Virtual International Pediatric Pulmonary Network (VIPPN)

1st Case: "Dyspnea after COVID: post-COVID syndrome or classical ILD?"

Moderator
Prof. Nazan Cobanoglu, MD

Presenter
Seda Tunca, MD

Clinical Discussant
Prof. Ozge Yilmaz, MD

Radiological Discussant
Prof. Hudaver Alper, MD

Sixteen-year-old girl presented with dyspnea. Her history was significant for dyspnea that prompted her to present to our clinic once three years ago but was lost to follow up. Family history revealed asthma in the sibling and rheumatoid arthritis in the mother. Lung auscultation was not significant except for distant lung sounds. CT findings revealed subpleural ground glass appearance in the bilateral postero-basal lung fields. Autoimmune markers were significant for ANA positivitity. Flow cytometric analysis of the lymphocyte subsets were normal. Bronchoscopy was normal and bronchoalveolar lavage cell counts were normal with CD4/CD8 ratio of 0.5. Spirometry revealed FVC 92%, FEV1 105% FEV1/FVC 115%. COVID antibodies were IgM and IgG (+). She was started on steroid treatment for post-COVID syndrome for a month. Dyspnea did not show regression and the post-treatment CT obtained at three months to follow up did not reveal regression of interstial findings in the lung fields. Therefore, lung biopsy was obtained and revealed nonspecific interstitial pneumonia. Genetic analysis for pulmonary related genes revealed heterozygous mutation in MUC5B gene.

 

2nd Case "Is there a new player in the league for CF?"

Moderator
Prof. Nazan Cobanoglu, MD

Presenter
Seda Tunca, MD

Clinical Discussant
Prof. Hasan Yuksel, MD

Radiological Discussant
Prof. Hudaver Alper, MD

Twelve months old case presented with recurrent lower respiratory tract infections, steatorrhea and growth retardation. Previous history and family history was insignificant for respiratory diseases. His sweat test conductivity levels were 107 mmol/L, 101 and 90 mmol/L, and chloride level was 71 mEq/L. Sputum cultures were positive for Pseudomonas colonization. Chest CT demonstrated tubular bronchiectasis in the right middle lobe. However, CFTR mutation analysis with sequencing did not reveal a mutation.

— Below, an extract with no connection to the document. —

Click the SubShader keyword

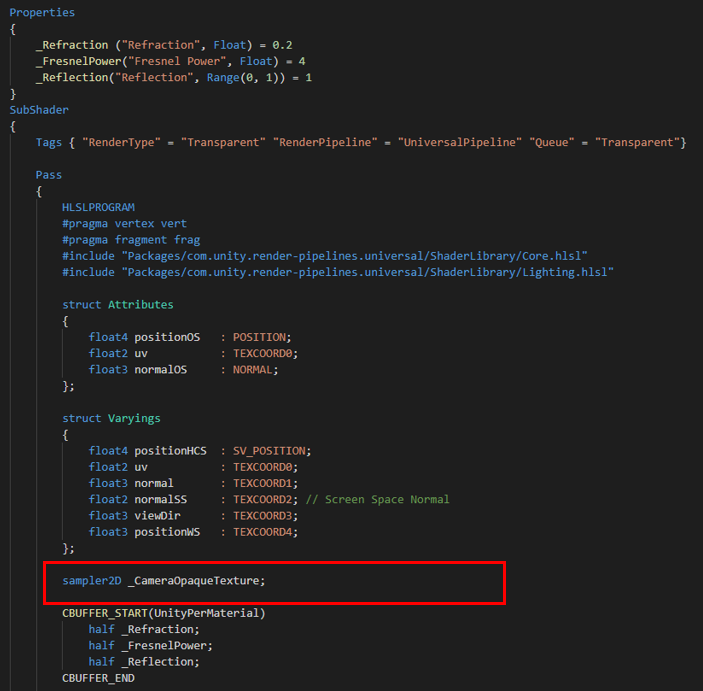39,110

The c.245G>A (p.Gly82Glu) missense variant was cdetecteds in SLC26A9. This missense variant replaces Glycine by Glutamic acid  at 82nd position.

SLC26 gene analysis was also performed in the parents of the patient to evaluate the carrier of the detected possible pathogenic variant. Only his mother carried the c.245G>A mutation but she did not have any clinical findings.